=== WHAT IS NEEDED ===
An exact transcription of every record is needed.

** ENTRIES PROVIDED follows **

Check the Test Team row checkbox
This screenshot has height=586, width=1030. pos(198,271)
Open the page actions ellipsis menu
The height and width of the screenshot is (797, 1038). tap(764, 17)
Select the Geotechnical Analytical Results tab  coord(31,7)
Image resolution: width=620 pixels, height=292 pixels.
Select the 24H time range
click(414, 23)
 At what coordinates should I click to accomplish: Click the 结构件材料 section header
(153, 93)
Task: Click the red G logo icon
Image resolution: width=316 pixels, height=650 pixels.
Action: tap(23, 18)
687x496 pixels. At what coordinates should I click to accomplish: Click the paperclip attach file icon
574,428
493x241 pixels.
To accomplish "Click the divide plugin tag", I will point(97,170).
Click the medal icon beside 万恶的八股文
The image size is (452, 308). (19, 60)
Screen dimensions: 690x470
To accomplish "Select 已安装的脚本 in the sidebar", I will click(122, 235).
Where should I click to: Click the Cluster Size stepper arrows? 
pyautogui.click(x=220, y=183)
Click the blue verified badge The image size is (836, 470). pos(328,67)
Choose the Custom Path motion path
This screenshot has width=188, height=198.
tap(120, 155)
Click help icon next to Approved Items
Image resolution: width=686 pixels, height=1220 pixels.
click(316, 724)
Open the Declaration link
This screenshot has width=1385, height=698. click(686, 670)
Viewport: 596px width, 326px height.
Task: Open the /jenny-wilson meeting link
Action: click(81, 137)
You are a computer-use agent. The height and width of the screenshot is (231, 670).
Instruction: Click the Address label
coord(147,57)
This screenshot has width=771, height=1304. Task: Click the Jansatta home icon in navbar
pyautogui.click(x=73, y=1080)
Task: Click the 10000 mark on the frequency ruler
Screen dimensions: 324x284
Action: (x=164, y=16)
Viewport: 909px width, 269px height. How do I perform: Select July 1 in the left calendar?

** End of ENTRIES PROVIDED **

=== TASK OUTPUT ===
Check the Test Team row checkbox
This screenshot has height=586, width=1030. pos(198,271)
Open the page actions ellipsis menu
The height and width of the screenshot is (797, 1038). tap(764, 17)
Select the Geotechnical Analytical Results tab  coord(31,7)
Image resolution: width=620 pixels, height=292 pixels.
Select the 24H time range
click(414, 23)
 At what coordinates should I click to accomplish: Click the 结构件材料 section header
(153, 93)
Task: Click the red G logo icon
Image resolution: width=316 pixels, height=650 pixels.
Action: tap(23, 18)
687x496 pixels. At what coordinates should I click to accomplish: Click the paperclip attach file icon
574,428
493x241 pixels.
To accomplish "Click the divide plugin tag", I will point(97,170).
Click the medal icon beside 万恶的八股文
The image size is (452, 308). (19, 60)
Screen dimensions: 690x470
To accomplish "Select 已安装的脚本 in the sidebar", I will click(122, 235).
Where should I click to: Click the Cluster Size stepper arrows? 
pyautogui.click(x=220, y=183)
Click the blue verified badge The image size is (836, 470). pos(328,67)
Choose the Custom Path motion path
This screenshot has width=188, height=198.
tap(120, 155)
Click help icon next to Approved Items
Image resolution: width=686 pixels, height=1220 pixels.
click(316, 724)
Open the Declaration link
This screenshot has width=1385, height=698. click(686, 670)
Viewport: 596px width, 326px height.
Task: Open the /jenny-wilson meeting link
Action: click(81, 137)
You are a computer-use agent. The height and width of the screenshot is (231, 670).
Instruction: Click the Address label
coord(147,57)
This screenshot has width=771, height=1304. Task: Click the Jansatta home icon in navbar
pyautogui.click(x=73, y=1080)
Task: Click the 10000 mark on the frequency ruler
Screen dimensions: 324x284
Action: (x=164, y=16)
Viewport: 909px width, 269px height. How do I perform: Select July 1 in the left calendar?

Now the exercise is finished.